Exercise prompt → In how many lines of the data below does the word "plus" appear? Reply with the number and nothing more.

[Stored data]

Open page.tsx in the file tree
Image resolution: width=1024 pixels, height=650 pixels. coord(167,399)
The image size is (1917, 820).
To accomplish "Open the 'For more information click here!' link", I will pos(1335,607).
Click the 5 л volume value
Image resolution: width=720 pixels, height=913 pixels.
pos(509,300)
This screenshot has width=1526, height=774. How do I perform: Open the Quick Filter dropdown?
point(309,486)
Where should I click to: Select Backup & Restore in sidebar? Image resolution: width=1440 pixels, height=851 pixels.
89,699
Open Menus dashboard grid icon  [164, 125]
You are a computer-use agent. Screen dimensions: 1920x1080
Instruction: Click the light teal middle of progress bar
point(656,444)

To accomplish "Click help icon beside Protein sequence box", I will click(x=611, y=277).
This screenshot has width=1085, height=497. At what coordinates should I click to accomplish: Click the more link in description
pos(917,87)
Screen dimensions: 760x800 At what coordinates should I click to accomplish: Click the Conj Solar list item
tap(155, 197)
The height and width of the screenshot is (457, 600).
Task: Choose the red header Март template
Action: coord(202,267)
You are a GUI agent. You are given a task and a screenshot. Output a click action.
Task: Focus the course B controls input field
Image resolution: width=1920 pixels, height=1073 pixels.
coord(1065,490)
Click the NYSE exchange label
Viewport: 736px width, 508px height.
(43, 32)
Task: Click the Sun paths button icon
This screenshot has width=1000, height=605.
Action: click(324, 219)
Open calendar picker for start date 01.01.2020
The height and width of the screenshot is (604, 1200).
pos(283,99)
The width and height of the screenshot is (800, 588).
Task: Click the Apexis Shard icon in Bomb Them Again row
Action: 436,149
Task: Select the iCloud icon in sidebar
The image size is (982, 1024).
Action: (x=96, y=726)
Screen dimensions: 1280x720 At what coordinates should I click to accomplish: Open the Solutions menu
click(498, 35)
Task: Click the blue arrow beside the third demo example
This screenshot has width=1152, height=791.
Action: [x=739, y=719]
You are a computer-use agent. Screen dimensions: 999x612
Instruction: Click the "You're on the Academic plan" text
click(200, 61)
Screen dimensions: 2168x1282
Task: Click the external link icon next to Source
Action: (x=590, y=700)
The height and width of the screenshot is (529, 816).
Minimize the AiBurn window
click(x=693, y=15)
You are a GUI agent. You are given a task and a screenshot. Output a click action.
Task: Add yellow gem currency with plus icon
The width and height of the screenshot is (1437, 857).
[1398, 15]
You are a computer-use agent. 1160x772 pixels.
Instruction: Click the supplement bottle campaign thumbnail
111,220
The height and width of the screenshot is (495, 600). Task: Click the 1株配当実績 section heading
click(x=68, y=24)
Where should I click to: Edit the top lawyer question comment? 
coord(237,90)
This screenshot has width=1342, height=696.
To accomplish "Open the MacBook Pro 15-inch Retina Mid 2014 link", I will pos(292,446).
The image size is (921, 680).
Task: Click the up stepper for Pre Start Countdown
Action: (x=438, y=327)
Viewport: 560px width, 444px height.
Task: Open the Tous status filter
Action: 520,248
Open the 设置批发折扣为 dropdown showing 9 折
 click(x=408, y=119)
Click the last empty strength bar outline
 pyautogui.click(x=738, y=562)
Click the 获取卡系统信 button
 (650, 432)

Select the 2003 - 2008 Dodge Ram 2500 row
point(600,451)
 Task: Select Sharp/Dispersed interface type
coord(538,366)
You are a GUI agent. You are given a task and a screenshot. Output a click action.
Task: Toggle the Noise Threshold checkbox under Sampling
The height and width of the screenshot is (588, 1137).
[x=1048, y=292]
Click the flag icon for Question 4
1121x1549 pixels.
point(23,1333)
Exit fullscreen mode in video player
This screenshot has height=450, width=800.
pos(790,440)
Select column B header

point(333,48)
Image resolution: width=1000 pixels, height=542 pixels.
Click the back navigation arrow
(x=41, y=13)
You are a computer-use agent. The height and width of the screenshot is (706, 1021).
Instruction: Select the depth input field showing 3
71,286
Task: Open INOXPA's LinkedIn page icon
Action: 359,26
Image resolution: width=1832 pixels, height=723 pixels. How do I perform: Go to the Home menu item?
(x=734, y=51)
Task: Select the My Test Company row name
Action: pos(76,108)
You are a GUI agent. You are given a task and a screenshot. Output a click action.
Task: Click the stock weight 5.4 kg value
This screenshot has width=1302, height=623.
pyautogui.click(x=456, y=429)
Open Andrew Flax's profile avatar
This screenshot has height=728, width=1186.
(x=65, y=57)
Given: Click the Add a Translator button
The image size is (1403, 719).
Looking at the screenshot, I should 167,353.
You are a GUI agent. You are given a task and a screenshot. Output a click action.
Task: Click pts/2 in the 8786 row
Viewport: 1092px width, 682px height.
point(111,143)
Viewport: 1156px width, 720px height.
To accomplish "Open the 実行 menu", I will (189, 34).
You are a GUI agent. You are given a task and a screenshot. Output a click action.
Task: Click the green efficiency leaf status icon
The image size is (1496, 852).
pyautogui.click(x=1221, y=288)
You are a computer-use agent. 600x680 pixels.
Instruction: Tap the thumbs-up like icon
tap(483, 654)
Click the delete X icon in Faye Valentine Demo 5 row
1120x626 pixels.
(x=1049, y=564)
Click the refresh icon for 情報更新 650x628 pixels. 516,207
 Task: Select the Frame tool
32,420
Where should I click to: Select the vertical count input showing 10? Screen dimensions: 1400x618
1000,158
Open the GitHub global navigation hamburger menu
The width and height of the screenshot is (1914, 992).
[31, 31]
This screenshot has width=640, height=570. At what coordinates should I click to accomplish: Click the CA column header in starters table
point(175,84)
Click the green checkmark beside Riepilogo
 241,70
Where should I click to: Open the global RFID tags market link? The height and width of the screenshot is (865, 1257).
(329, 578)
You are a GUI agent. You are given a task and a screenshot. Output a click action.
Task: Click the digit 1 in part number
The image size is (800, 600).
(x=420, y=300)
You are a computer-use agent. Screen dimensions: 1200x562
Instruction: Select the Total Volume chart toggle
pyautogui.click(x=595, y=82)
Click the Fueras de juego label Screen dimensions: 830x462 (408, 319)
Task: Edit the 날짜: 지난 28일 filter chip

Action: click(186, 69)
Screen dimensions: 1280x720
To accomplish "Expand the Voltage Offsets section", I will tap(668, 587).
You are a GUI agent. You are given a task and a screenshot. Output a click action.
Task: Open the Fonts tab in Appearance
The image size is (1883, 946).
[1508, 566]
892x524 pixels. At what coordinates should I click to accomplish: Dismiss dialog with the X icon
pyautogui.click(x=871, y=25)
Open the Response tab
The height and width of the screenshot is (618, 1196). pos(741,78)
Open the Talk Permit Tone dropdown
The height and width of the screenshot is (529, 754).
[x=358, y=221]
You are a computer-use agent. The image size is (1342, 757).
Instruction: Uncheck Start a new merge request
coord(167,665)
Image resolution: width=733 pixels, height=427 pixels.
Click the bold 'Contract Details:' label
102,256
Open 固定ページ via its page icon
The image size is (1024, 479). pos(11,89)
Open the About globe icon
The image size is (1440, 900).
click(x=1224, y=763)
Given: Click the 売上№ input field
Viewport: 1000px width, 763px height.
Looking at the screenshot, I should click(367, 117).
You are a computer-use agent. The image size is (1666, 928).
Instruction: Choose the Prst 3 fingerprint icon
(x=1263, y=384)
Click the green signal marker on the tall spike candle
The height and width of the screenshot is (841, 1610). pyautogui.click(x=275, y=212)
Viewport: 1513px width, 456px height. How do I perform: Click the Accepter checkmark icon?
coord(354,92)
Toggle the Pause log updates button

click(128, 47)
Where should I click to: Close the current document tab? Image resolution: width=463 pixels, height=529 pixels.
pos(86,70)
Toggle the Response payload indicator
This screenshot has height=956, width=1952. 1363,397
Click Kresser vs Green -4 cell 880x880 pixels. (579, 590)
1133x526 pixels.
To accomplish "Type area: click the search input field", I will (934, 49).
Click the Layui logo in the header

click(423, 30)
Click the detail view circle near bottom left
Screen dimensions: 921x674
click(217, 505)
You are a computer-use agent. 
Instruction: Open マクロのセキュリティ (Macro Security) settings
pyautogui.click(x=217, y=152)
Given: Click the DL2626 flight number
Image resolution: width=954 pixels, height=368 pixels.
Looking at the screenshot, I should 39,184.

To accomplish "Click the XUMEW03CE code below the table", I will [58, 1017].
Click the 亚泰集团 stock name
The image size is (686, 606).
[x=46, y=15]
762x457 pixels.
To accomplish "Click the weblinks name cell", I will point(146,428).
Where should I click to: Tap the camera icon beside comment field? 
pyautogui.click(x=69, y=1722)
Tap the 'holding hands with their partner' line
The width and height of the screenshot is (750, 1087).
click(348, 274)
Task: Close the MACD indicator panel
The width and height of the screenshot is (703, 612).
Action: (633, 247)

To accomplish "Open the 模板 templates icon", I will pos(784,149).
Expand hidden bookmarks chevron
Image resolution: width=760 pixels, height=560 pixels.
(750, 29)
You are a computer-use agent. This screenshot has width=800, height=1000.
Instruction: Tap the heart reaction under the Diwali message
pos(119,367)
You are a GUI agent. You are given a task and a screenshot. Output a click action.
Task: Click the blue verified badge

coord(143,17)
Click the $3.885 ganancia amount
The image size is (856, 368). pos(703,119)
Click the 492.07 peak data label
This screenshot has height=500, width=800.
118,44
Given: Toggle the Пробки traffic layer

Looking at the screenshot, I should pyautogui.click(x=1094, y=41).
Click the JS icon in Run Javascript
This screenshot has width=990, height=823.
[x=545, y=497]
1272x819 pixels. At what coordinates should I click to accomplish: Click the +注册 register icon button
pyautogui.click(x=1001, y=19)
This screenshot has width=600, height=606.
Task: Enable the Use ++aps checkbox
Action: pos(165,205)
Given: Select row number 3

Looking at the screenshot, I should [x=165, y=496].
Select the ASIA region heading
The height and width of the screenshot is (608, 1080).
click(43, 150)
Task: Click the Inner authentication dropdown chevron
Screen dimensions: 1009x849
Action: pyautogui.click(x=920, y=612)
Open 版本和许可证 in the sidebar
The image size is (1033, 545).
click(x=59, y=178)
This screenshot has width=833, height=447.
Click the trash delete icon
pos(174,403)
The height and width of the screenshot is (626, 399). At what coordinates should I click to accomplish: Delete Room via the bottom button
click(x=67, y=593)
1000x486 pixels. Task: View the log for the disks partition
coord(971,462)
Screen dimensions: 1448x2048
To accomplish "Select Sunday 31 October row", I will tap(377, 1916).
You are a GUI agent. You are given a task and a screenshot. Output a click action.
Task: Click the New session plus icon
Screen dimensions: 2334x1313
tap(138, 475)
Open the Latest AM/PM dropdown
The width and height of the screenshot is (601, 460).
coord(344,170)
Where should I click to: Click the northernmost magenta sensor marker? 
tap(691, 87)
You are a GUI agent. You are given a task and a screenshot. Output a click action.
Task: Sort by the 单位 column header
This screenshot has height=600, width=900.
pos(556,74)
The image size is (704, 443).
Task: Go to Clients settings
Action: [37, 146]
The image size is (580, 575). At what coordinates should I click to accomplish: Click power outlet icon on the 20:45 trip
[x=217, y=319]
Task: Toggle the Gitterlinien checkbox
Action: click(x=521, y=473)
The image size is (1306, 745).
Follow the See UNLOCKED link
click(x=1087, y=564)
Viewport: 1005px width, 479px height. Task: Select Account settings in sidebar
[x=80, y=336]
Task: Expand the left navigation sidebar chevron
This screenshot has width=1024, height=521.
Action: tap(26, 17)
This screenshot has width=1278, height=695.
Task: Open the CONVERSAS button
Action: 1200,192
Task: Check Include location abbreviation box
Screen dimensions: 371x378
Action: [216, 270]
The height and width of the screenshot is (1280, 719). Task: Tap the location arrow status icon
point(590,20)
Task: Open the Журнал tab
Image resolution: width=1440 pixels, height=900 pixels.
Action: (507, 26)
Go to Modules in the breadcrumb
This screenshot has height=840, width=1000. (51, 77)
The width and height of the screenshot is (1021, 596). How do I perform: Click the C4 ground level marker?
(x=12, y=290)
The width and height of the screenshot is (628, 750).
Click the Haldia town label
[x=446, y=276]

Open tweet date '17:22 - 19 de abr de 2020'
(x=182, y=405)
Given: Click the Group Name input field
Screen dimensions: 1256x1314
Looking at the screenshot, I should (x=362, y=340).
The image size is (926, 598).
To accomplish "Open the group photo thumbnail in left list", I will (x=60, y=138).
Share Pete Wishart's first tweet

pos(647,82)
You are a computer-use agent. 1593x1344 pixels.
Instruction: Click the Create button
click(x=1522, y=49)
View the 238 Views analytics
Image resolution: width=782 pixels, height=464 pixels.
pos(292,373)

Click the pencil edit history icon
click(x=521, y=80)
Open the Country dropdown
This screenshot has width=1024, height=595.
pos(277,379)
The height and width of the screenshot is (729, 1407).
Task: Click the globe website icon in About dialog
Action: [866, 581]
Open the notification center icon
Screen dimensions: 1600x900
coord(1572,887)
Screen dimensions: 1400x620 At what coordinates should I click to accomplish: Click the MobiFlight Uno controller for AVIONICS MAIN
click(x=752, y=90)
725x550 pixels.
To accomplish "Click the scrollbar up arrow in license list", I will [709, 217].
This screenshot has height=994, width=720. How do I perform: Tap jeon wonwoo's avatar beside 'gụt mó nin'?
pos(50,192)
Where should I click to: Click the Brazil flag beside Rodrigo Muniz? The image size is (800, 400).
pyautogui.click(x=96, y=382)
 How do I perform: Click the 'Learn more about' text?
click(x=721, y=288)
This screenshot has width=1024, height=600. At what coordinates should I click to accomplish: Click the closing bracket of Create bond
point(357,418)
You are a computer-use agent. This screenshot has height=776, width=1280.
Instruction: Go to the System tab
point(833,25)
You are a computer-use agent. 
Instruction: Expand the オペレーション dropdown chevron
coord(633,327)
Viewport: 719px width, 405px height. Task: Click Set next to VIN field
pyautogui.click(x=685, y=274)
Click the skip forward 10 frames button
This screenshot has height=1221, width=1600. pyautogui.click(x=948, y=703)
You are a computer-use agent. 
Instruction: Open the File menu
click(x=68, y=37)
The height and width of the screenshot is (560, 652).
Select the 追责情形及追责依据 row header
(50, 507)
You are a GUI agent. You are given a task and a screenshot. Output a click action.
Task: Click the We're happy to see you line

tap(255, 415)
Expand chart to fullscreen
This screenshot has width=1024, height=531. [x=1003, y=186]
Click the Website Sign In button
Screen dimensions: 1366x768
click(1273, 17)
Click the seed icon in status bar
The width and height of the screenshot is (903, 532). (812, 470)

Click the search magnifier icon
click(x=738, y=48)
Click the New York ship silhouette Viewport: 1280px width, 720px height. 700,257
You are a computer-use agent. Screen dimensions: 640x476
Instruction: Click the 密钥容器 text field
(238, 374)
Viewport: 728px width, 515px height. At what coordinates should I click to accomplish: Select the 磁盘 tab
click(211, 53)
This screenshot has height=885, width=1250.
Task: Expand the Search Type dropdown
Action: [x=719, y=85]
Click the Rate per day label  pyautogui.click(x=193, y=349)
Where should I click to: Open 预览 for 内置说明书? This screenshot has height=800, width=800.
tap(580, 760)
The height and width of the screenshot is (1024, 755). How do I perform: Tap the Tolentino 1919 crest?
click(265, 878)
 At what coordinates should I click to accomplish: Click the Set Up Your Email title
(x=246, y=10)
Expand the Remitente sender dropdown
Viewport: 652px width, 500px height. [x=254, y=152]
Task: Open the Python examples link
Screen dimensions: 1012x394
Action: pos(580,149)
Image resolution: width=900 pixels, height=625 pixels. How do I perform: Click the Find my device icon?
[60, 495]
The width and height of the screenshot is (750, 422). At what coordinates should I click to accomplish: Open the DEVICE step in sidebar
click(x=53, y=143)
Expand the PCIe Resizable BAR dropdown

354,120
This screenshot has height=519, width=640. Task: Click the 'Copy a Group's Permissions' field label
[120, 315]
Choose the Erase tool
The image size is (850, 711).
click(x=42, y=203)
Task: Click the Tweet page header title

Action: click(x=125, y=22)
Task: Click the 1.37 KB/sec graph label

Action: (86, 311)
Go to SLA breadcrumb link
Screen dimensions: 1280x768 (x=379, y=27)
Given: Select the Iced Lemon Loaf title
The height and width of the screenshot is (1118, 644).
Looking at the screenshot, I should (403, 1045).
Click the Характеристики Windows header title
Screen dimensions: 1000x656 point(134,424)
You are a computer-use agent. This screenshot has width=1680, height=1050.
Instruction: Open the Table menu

Answer box → 2